|   | 
            
            
            Biz Kimiz? 
            - 6
            
            Toplumun Büyük Çoğunluğu Böyle Diyor:
            Kürt 
            sorunu yabancı kışkırtması 
            
            Yüzde 87'lik kesim, 
            Güneydoğu ve Kürt sorununun nedenini, 'Yabancı devletlerin 
            kışkırtması' olarak görüyor. Yüzde 80'lik kesim de çözüm için 'Tek 
            yol, terörün bitirilmesi' diyor 
             
              
            
            KONDA'nın Tarhan Erdem yönetiminde 47 
            bin 958 kişiyle yüz yüze görüşerek Milliyet için yaptığı araştırmada, 
            Türkiye'nin toplumsal yapısına ilişkin güvenilir rakamlara 
            ulaşılması hedeflendi. Toplumsal yapının kamuoyunu nasıl etkilediği 
            veya nasıl düşündürdüğü konusunda da bilgi alınmaya çalışıldı. 
            Bu çerçevede deneklere Güneydoğu ve Kürt sorunu konusundaki 
            görüşleri soruldu.

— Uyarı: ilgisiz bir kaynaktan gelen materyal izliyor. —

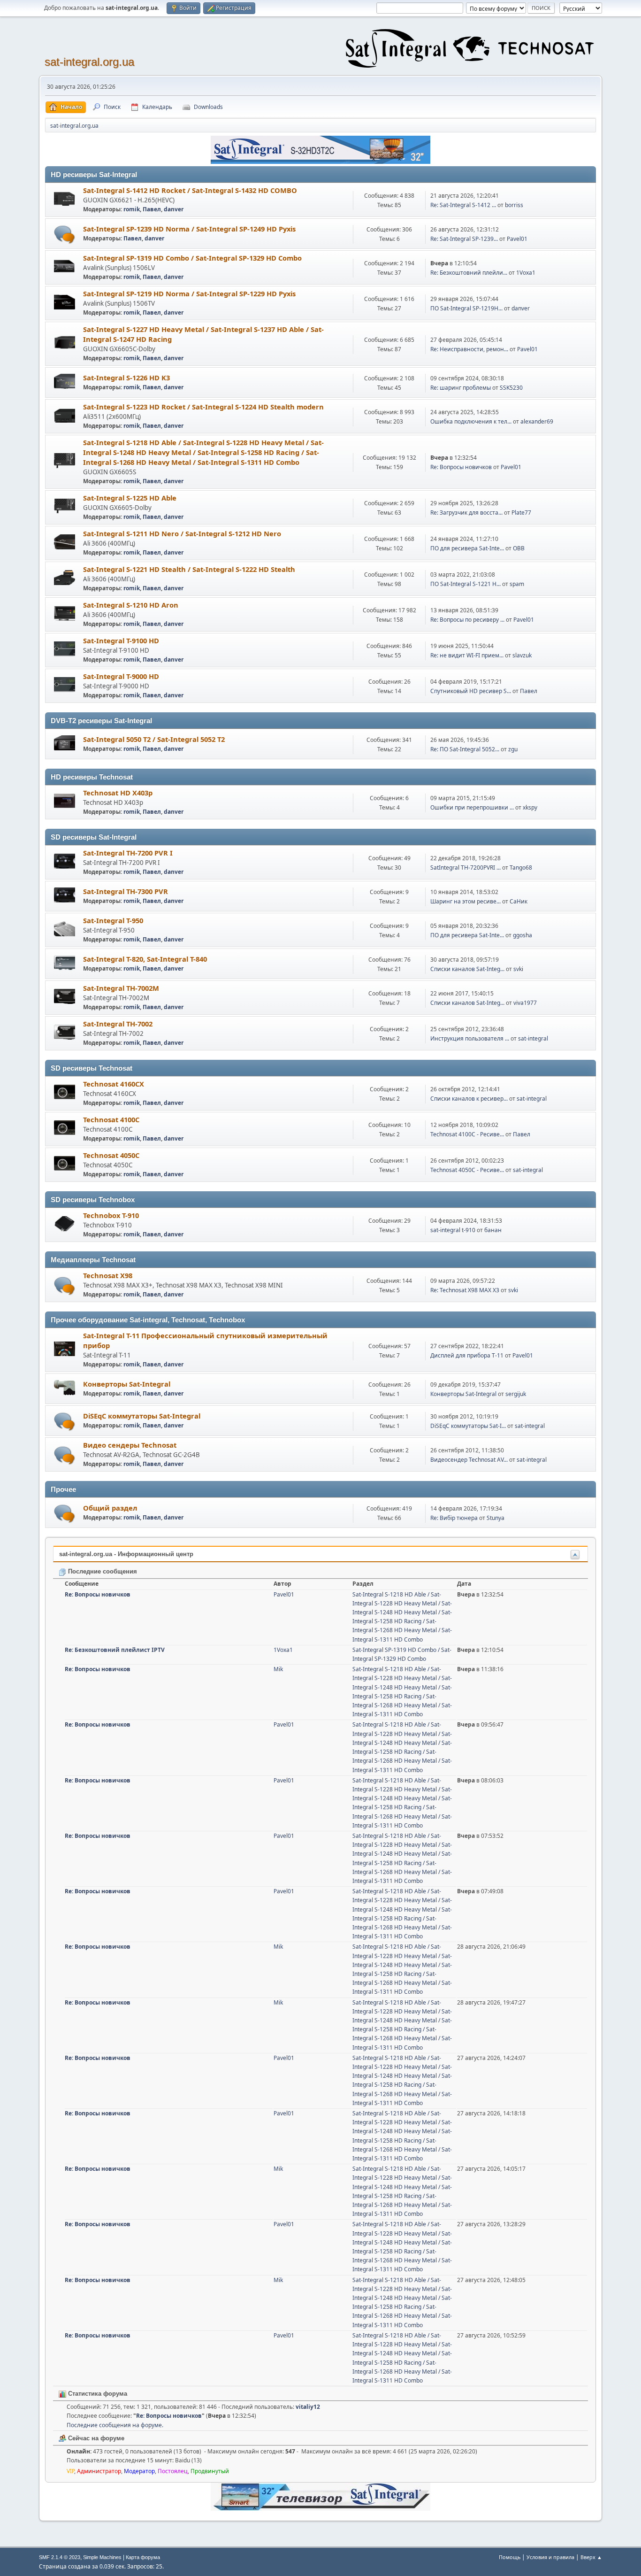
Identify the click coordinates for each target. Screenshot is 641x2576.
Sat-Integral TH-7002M (121, 988)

Böylesine hassas bir konuda insanların gerçek 
            fikirlerine ulaşmak için özenle seçilen iki soru şöyle 
            ifadelendirildi: 
             
            1- Güneydoğu sorunu veya Kürt sorunuyla ilgili aşağıdaki görüşleri 
            doğru mu, yanlış mı buluyorsunuz? 
            
              - 
              
              Kürtlerin kimlik sorunudur, 
              kimliklerini kabul ettirme sorunudur.   
              - 
              
              Devletin Kürtlere farklı 
              davranmasından ortaya çıkmaktadır.   
              - 
              
              Kürtlerin ayrı bir devlet kurmak 
              istemesinden kaynaklanmaktadır.   
              - 
              
              Yabancı devletlerin 
              kışkırtmasındandır.   
              - 
              
              Genel sorunlar sadece Kürtlerle 
              ilgiliymiş gibi gösterilmektedir.  
             
            
            2- Güneydoğu sorunu veya Kürt 
            sorununun çözümü için aşağıdaki politikaları doğru mu, yanlış mı 
            buluyorsunuz? 
            
              - 
              
              Kürtlerin kendi dillerinde eğitim 
              hakkı kabul edilmelidir.   
              - 
              
              Kürtlerin kendi dillerinde yayın 
              hakkı tam olarak kabul edilmelidir.   
              - 
              
              Belediye ve il özel idarelerinin 
              halkoyu ile seçilmiş meclislerine geniş yetkiler verilmelidir.
                
              - 
              
              Kürt gelenek ve göreneklerinin 
              yaşayıp gelişmesine devlet katkıda bulunmalıdır. 
                
              - 
              
              Milletvekili seçimlerinde baraj 
              kaldırılmalıdır.   
              - 
              
              Tek yol, 
              terörü yok etmektir.  
             
            
            Verilen 
            cevaplara göre Güneydoğu-Kürt sorununun nedeni olarak en yüksek 
            oranda yabancı devletlerin kışkırtması (yüzde 87.03), ikinci olarak 
            da "Kürtlerin ayrı devlet istemesi" (yüzde 74.53) gösterildi. 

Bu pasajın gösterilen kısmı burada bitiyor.